→ **Consegna A**
Indica se queste affermazioni concordano con il testo sul caso del piccolo Domenico: (i) l'operatore sanitario nega di aver versato il ghiaccio nel box; (ii) la chirurga Gabriella Farina avrebbe chiesto un contenitore di plastica; (iii) i barattoli di istologia mostrati alla chirurga erano sterili. Per ciascuna rispondi sì o no e cita tra virgolette le parole decisive del testo.
→ **Consegna B**
Estrai dal testo sul caso del piccolo Domenico il tratto che va da "La linea difensiva" fino a "al piccolo Domenico.", copiandolo senza alcuna modifica.

──────── Testo fornito ────────

La linea difensiva del personale di Bolzano è racchiusa in un verbale che sposta il peso della colpa sui medici di Napoli. L'operatore sanitario finito sotto i riflettori non nega il gesto, ma ne chiarisce il contesto: «Sono stato io a versare il ghiaccio nel box dove era contenuto il cuore, ma abbiamo solo eseguito le direttive dell'equipe di Napoli». È quanto si legge tra le pagine del quotidiano Alto Adige, che riporta la testimonianza chiave sull'errore che è costato la vita al piccolo Domenico.

Il primo intoppo sarebbe avvenuto proprio sulla scelta del materiale per conservare l'organo appena prelevato. Stando al racconto del sanitario, la chirurga Gabriella Farina avrebbe chiesto un contenitore di plastica. «Io le ho risposto che non ne avevamo. Poi le ho fatto vedere i barattoli di istologia, dove mettiamo i pezzi anatomici». Si tratta di contenitori non sterili, eppure la risposta della dottoressa sarebbe stata un via libera immediato: «Ha detto che andava bene, così gliel'ho dato».

──────── Estratti di dati ────────

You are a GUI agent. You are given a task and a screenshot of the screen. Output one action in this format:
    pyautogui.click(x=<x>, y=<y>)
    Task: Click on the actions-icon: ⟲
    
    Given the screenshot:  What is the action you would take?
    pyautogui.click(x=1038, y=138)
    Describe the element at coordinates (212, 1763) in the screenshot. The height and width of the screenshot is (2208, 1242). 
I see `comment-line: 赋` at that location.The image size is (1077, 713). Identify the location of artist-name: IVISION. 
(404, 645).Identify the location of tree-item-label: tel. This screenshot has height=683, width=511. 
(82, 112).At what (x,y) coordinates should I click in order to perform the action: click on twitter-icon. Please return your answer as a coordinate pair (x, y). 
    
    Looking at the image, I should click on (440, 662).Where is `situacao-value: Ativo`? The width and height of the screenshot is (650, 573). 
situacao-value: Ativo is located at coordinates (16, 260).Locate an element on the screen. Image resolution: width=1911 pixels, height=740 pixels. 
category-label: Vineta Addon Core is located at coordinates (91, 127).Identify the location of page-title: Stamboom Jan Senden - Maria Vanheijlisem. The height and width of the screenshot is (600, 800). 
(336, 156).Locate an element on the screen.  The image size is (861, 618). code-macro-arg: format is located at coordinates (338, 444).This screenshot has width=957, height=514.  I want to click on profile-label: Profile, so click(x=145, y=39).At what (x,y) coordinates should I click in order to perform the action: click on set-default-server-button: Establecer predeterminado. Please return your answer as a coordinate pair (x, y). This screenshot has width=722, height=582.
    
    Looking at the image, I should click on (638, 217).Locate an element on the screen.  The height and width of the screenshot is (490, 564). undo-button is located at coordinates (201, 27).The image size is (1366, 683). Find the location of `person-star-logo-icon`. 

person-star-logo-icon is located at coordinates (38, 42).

────────

→ **Risposta A**
(i) No: «Sono stato io a versare il ghiaccio nel box dove era contenuto il cuore»
(ii) Sì: «la chirurga Gabriella Farina avrebbe chiesto un contenitore di plastica»
(iii) No: «Si tratta di contenitori non sterili»

→ **Risposta B**
La linea difensiva del personale di Bolzano è racchiusa in un verbale che sposta il peso della colpa sui medici di Napoli. L'operatore sanitario finito sotto i riflettori non nega il gesto, ma ne chiarisce il contesto: «Sono stato io a versare il ghiaccio nel box dove era contenuto il cuore, ma abbiamo solo eseguito le direttive dell'equipe di Napoli». È quanto si legge tra le pagine del quotidiano Alto Adige, che riporta la testimonianza chiave sull'errore che è costato la vita al piccolo Domenico.